Forty-three seconds. That was how long GitHub's network was partitioned during a planned maintenance window. There was no catastrophic hardware failure, no application bug, no attack. Just 43 seconds of silence between datacenters — enough time for the failover automation system to make an irreversible decision that would take nearly a full day to correct. This post-mortem analyzes how the interaction between well-intentioned automation, MySQL replication topology, and the absence of fencing mechanisms turned a micro-interruption into one of the most instructive incidents in recent platform engineering history.

## What Happened

On October 21, 2018, at 16:00 UTC, GitHub's network engineering team initiated the replacement of a network device in the primary datacenter located on the US East Coast. The procedure was routine — the kind of maintenance that happens dozens of times a year in large-scale infrastructure. During the swap, there was a 43-second connectivity interruption between the US East and US West datacenters.

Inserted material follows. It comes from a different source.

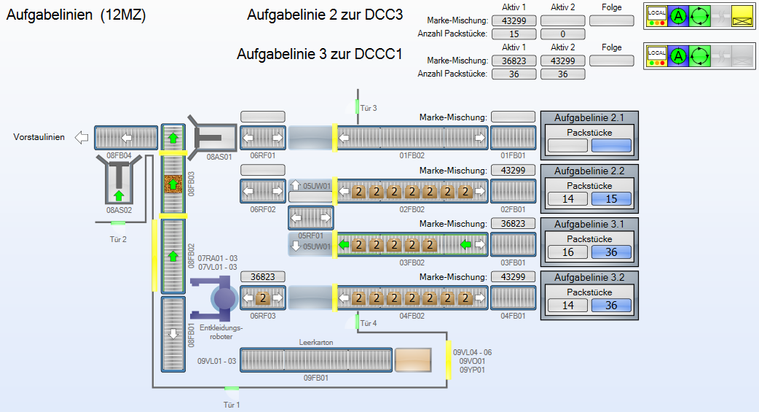Click Packstücke value 14 in Aufgabelinie 2.2
759x412 pixels.
coord(567,199)
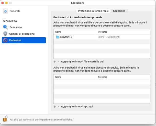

This interval was sufficient for the **GitHub Orchestrator**, the MySQL topology management tool used by GitHub (which GitHub itself helped develop as an open source project), to interpret the loss of connectivity to the MySQL primary in US East as a real node failure. Following its automatic promotion logic, Orchestrator elected a replica in US West as the new primary and redirected write traffic to it.

The problem: the original primary in US East **had not failed**. It was perfectly operational — just temporarily isolated. When connectivity was restored after 43 seconds, the system found itself in a classic **split-brain state**: two MySQL nodes believing themselves to be the legitimate primary, both accepting writes, both silently diverging in terms of data.

From that moment on, every write arriving at the US East primary and every write arriving at the new US West primary created conflicting versions of reality. Issues created on one side didn't appear on the other. Pull requests updated in one region diverged from the other. Memcached, which serves as a caching layer on top of MySQL, began serving inconsistent data — because the underlying data was inconsistent.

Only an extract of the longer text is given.